Eventually, the Marigold of Macy's helped me do all the mouse clicking and my Facebook whatever was activated. But simply because I had a Facebook page didn't necessarily mean I would ever use it.

I have never posted anything to Facebook. I don't even remember — or care to — my password. For a little while I would occasionally get emails from people I didn't know or even want to know who yearned to be my friend. I didn't want more friends. The two or three I have are more than enough.

Still, I am more than familiar with the Facebook oeuvre. The Sunflower of Saks is a Facebook habitue. So I am constantly subjected to urgent notifications that Bob is currently spooling pasta at some Italian restaurant, or Biff has just whipped up a fabulous rack of lamb. And really now, while my dogs are as cute as cute can be, your dogs aren't. Spare me.

Recent news accounts have reported that some nefarious company, Cambridge Analytica, violated the privacy of some 50 million Facebook users by accessing their personal information to assist Donald Trump's 2016 presidential campaign.

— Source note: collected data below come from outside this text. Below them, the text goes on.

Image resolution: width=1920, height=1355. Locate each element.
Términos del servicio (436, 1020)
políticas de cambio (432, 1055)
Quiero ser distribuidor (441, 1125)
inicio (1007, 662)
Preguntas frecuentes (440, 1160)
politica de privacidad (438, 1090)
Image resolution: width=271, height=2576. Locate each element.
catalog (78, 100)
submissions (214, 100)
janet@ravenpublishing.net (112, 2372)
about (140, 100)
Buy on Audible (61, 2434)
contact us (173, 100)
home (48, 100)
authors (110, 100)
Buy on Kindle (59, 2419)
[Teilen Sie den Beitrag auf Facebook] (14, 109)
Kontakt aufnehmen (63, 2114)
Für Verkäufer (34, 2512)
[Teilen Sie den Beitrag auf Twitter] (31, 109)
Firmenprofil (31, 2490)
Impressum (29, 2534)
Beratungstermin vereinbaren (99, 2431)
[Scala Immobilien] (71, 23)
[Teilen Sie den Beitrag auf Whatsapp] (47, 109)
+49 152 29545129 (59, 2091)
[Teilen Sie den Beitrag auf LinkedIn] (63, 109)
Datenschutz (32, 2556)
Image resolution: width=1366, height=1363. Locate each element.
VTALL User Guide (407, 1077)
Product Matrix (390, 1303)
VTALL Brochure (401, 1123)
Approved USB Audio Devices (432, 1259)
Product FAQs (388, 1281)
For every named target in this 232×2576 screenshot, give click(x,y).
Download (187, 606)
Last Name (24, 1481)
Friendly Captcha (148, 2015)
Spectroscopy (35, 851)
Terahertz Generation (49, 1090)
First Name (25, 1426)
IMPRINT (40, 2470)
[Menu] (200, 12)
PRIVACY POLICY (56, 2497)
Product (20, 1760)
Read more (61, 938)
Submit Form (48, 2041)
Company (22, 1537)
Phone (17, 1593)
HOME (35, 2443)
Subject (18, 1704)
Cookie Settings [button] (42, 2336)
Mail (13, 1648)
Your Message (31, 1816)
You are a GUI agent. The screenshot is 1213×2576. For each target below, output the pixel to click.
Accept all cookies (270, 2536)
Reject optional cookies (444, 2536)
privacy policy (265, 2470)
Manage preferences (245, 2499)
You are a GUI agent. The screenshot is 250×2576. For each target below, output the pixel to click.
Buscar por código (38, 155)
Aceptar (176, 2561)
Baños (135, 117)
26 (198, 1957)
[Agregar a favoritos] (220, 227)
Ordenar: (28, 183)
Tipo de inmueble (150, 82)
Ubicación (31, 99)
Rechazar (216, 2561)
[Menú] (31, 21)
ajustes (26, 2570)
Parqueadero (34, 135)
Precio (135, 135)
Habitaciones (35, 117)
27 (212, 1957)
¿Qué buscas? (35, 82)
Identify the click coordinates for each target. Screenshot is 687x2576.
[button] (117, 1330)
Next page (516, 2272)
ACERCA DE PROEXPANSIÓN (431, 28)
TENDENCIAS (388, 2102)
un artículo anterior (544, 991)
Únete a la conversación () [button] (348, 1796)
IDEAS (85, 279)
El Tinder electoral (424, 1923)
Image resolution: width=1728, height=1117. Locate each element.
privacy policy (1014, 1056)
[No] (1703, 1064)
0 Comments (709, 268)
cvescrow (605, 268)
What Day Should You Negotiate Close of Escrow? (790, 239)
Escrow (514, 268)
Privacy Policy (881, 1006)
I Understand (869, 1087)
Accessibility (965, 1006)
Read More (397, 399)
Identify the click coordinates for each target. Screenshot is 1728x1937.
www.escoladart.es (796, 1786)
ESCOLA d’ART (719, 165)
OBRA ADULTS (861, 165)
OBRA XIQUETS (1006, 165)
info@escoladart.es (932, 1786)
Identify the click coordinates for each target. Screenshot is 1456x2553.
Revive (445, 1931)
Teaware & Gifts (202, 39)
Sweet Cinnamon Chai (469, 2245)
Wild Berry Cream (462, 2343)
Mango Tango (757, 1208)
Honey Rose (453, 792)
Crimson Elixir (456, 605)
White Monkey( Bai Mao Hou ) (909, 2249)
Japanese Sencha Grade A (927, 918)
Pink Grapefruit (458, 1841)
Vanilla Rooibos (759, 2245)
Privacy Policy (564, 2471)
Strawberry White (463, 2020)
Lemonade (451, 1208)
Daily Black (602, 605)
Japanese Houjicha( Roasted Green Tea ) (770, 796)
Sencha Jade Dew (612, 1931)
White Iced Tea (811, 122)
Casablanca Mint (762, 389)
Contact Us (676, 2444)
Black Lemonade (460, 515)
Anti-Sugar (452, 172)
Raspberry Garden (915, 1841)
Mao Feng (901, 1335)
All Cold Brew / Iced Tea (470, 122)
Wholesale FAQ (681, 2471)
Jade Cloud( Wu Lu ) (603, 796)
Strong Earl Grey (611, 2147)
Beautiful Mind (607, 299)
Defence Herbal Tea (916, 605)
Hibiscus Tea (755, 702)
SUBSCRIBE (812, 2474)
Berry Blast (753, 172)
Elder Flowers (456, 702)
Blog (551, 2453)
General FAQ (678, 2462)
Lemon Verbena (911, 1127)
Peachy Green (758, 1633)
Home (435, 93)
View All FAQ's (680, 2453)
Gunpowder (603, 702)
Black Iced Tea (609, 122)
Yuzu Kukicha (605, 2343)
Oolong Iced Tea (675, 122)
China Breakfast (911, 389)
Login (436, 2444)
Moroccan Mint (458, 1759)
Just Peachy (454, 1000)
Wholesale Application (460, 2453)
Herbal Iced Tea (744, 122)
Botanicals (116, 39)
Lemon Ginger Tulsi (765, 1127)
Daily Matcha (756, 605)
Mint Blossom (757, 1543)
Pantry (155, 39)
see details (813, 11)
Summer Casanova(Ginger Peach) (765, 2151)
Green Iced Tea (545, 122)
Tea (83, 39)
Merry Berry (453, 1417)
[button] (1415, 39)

Apparently Facebookers were asked to fill out a personality profile to better understand themselves, which is so New Agey. We are a society obsessed with trying to find ourselves even if it involves pouring out our intimate details to an algorithm. Memo to society: Look in a mirror. There you are. Problem solved.

Instead, the personal information was crunched by Cambridge Analytica, with the data then passed on to the Trump campaign to target certain demographic groups.

And what did these people eventually find out about themselves? That they were unwitting chumps?

Everybody is up in arms over the Cambridge Analytica/Facebook scandal. Facebook co-founder Mark Zuckerberg has been on a contrition tour placing full-page ads in newspapers groveling in humiliation.

Congress has been indignantly huffing and puffing. And a movement has begun encouraging the public to cancel their Facebook accounts.

Sure, it is rather tawdry so many naive people willingly provided information about themselves that was then cynically exploited for crass political purposes. But doesn't this say more about the gullibility of the victims than it does about the dark forces behind the scenes who manipulated the data?

After all, Facebook is nothing more than a huge, honking privacy violation machine. It is not an egalitarian social network uniting the world in a common bond of friendship and sharing. Like so many other cyber platforms, Facebook has become a propaganda weapon, a troller's paradise and an opportunity to sell all manner of stuff. It's the General Motors of hubris.

We have witnessed so many data breaches it is hard to work up too much of a lather over Cambridge Analytica's assault on 50 million Facebook marks. There is probably some 12-year-old sitting in front of a computer in Azerbaijan who already has your Social Security number, banking records, tax returns and blood type at his fingertips. He probably also has your childhood nickname, too, which was Mr. Bubble Pants, which you happily admitted to all your "friends" on your Facebook page. And yes, this will come back to haunt you — forever.

This latest breach of trust will result in some short-term fallout for Facebook, which promised its users it would protect their privacy. Some rules and security features for the service will be enhanced. Perhaps Congress will come up with legislation requiring political activity to be more clearly revealed. That's very nice.

Ultimately, Facebook (and its market value) will be just fine, as long as there are untold numbers of people so eager to violate their own privacy.

But count me out. I don't care about your pets, or your children, or where you happen to be slurping a latte.

And if it is that important that I need to know all that useless stuff, write me a letter. Maybe I'll get around to reading it — eventually.